C’è una commissione per ogni aspetto della vita comune: pulizia, attività culturali, scuola, dato che ci sono 40 bambini, cucina, sicurezza, dato che sulla piccola comunità dei rifugiati grava sempre la minaccia di una possibile incursione da parte dei militari, controllo sui nuovi arrivati, ad evitare l’arrivo di provocatori o infiltrati. Ogni commissione è composta da un membro per ogni partito presente in ambasciata. Vi è poi un comitato centrale per il coordinamento delle attività delle diverse commissioni, che elegge il presidente e la cui composizione è proporzionale alla presenza numerica di iscritti ad ogni partito presente in ambasciata. Soprattutto, il comitato centrale segue l’andamento dei rapporti tra Italia e Cile, ben sapendo che entrambi sono spinti a mettersi d’accordo per liberarsi della presenza di rifugiati. Ma sono politici esperti e sono perfettamente in grado di manovrare grazie ai costanti rapporti intrattenuti con i partiti e i giornali e con l’opinione pubblica che nel mondo occidentale seguono con solidarietà l’andamento della situazione dei rifugiati.

È, quella creata presso l’ambasciata d’Italia a Santiago, una struttura da piccola polis greca, che funziona alla perfezione e che permette ai rifugiati di partecipare alla partita in corso sulle loro teste tra i governi italiano e cileno.
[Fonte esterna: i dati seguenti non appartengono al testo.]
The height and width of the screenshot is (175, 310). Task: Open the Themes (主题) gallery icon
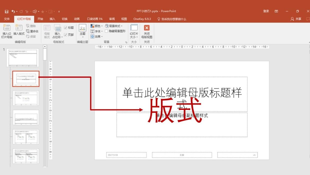[x=83, y=28]
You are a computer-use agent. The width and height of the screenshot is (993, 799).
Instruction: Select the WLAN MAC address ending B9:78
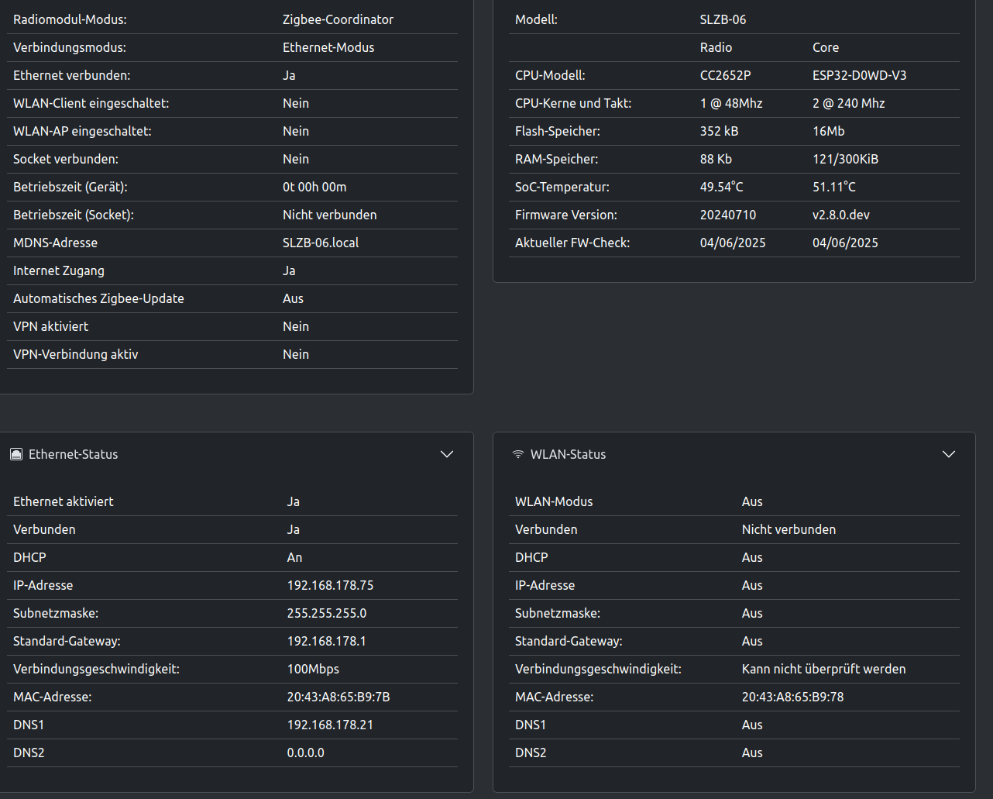click(792, 697)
Verso la fine dei miei tre mesi di missione, l’impasse prodotta dalla presenza dei rifugiati in ambasciata verrà superata con l’arrivo a Santiago di due funzionari, uno dei servizi e uno della Farnesina, i quali prenderanno direttamente contatto con i militari cileni, malgrado non vi siano formalmente contatti bilaterali, e arriveranno a un gentlemen agreement, in base al quale l’Italia concederà il visto come rifugiati politici a tutti coloro che sono presenti in ambasciata e i cileni concederanno il salvacondotto perché possano lasciare il Paese, ma contemporaneamente da parte italiana si innalzerà il muro di cinta e vi si sovrapporrà la concertina, mentre da parte cilena si assicurerà il controllo di polizia necessario a prevenire qualunque futuro tentativo di avvicinamento per entrare nel recinto dell’ambasciata. In tal modo, i rifugiati potranno partire e l’operazione verrà presentata in Italia come un successo della Farnesina, ma si accompagnerà alla chiusura dell’ultima porta ancora aperta a Santiago per chi è in fuga per la vita.